Aux États-Unis, plusieurs décennies de politiques libérales ont affaibli les protections collectives et ouvert la voie à des gouvernements combinant dérégulation brutale et durcissement autoritaire. Ce modèle a eu un impact international en légitimant des forces politiques qui, en Europe, cherchent à réduire l'espace démocratique, à durcir l'ordre sécuritaire et à affaiblir les droits sociaux. Cette orientation a nourri la progression de mouvements d'extrême droite qui articulent libéralisme économique et discours autoritaire.
Même au Japon, souvent présenté comme un modèle de stabilité, les réformes du travail ont accru la précarité et affaibli les mouvements collectifs. La pression sociale remplace parfois la répression directe, mais le résultat est similaire : un monde du travail fragmenté, individualisé, où la contestation devient difficile. Le glissement vers un nationalisme conservateur, combiné à des politiques favorables aux grandes entreprises, réduit encore l'espace de la résistance.
À cela s'ajoute l'influence de la Russie, où la répression des contre-pouvoirs fait partie du fonctionnement du régime. Les syndicats indépendants, les médias libres, les ONG et les opposants y sont surveillés, intimidés ou réduits au silence. Cette orientation autoritaire inspire en Europe des forces politiques hostiles aux droits sociaux et aux libertés collectives, contribuant à banaliser des pratiques qui fragilisent les démocraties.
Le fil rouge apparaît nettement : affaiblir les protections collectives, concentrer le pouvoir économique, réduire l'espace démocratique, criminaliser la contestation et présenter toute résistance comme un danger pour l'ordre établi. La répression en France s'inscrit dans un mouvement global qui cherche à transformer les sociétés en espaces où les travailleurs et travailleuses sont isolés, silencieux et vulnérables, tandis que les plus pauvres, les précaires, les étrangers et les peuples en lutte deviennent les premières cibles d'un ordre social fondé sur la peur et la division.
Face à cette offensive, la riposte doit être à la hauteur. Ce qui est attaqué, ce ne sont pas seulement des militants ou des organisations, mais les libertés collectives elles-mêmes, la capacité des peuples à s'organiser, à contester et à défendre leurs droits.
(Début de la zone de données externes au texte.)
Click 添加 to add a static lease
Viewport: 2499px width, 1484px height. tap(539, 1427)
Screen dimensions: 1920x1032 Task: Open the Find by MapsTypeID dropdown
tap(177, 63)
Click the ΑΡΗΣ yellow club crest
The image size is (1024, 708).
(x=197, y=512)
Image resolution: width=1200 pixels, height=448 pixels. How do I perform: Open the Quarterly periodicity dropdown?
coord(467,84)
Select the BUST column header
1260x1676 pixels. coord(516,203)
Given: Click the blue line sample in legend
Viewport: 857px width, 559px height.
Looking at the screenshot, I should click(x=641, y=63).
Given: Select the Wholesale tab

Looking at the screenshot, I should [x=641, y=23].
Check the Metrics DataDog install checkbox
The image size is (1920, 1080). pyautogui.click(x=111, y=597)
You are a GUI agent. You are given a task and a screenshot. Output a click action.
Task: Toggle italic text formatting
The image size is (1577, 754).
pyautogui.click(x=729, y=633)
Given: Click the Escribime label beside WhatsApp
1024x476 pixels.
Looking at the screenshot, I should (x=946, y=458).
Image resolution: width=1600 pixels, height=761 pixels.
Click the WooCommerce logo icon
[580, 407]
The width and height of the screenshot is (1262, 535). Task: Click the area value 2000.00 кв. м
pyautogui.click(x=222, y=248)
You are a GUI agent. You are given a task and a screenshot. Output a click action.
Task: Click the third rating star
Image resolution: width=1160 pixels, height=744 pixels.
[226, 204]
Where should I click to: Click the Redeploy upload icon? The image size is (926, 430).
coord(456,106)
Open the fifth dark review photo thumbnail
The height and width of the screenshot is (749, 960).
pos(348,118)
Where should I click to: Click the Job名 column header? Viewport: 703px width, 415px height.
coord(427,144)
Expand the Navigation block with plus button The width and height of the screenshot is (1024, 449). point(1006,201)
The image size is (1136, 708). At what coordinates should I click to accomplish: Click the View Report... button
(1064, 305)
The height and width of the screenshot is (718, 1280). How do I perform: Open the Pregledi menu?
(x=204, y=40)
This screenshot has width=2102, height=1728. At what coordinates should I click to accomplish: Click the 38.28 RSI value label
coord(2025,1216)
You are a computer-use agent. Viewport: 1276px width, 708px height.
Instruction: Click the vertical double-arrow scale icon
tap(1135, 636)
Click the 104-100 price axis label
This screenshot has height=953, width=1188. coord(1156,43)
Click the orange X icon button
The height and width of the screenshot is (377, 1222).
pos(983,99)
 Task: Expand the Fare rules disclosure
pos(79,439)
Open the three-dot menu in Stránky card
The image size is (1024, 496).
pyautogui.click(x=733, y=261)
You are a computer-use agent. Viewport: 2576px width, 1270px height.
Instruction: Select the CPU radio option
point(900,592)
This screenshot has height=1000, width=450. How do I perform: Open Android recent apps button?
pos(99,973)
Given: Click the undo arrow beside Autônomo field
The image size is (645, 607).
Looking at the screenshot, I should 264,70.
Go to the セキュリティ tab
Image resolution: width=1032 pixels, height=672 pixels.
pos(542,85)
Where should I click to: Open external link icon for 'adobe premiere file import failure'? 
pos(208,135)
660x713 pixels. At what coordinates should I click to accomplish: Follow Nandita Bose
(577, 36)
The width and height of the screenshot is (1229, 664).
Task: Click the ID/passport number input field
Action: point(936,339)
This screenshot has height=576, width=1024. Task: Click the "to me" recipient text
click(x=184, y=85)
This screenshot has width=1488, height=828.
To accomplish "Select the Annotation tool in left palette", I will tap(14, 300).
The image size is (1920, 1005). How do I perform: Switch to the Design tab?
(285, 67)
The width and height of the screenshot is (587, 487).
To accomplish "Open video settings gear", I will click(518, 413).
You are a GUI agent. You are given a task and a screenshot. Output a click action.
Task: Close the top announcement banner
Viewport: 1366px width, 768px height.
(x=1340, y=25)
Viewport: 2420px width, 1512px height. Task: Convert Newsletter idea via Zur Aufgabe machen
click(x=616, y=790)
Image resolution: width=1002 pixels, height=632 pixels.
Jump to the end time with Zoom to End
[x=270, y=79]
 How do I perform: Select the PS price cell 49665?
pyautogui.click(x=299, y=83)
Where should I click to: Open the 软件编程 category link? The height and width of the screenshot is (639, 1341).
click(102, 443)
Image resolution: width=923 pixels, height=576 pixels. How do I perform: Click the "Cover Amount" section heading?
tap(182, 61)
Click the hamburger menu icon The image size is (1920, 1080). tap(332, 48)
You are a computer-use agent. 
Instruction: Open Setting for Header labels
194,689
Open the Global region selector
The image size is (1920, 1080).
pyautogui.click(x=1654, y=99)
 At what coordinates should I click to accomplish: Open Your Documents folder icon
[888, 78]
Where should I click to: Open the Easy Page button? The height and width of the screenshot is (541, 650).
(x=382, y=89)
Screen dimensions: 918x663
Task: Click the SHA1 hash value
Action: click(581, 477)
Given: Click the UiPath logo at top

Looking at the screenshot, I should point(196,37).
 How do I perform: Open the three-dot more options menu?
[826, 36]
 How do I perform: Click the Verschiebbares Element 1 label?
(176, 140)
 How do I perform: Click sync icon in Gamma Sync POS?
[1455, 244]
Les mouvements de lutte pour la liberté des peuples demeurent l'un des derniers remparts face à cette convergence mondiale entre intérêts économiques puissants, régimes libéraux d'extrême droite et puissances autoritaires. C'est précisément pour cela qu'ils sont ciblés. Et c'est précisément pour cela qu'ils doivent rester debout.
Si nos libertés fondamentales sont attaquées par des régimes bourgeois de plus en plus autoritaires, c'est en réponse aux récents événements de lutte de classe qui sont apparus partout sur le globe. Seule la détermination collective sera la force capable d'empêcher cette spirale. De la révolte des gilets jaunes jusqu'à la combativité des habitants et travailleurs de Minneapolis, en passant par l'énorme lutte de classe du peuple chilien en 2019, notre classe a su démontrer toutes ses potentialités pour mettre un arrêt à ces offensives autoritaires et redessiner une société à son image.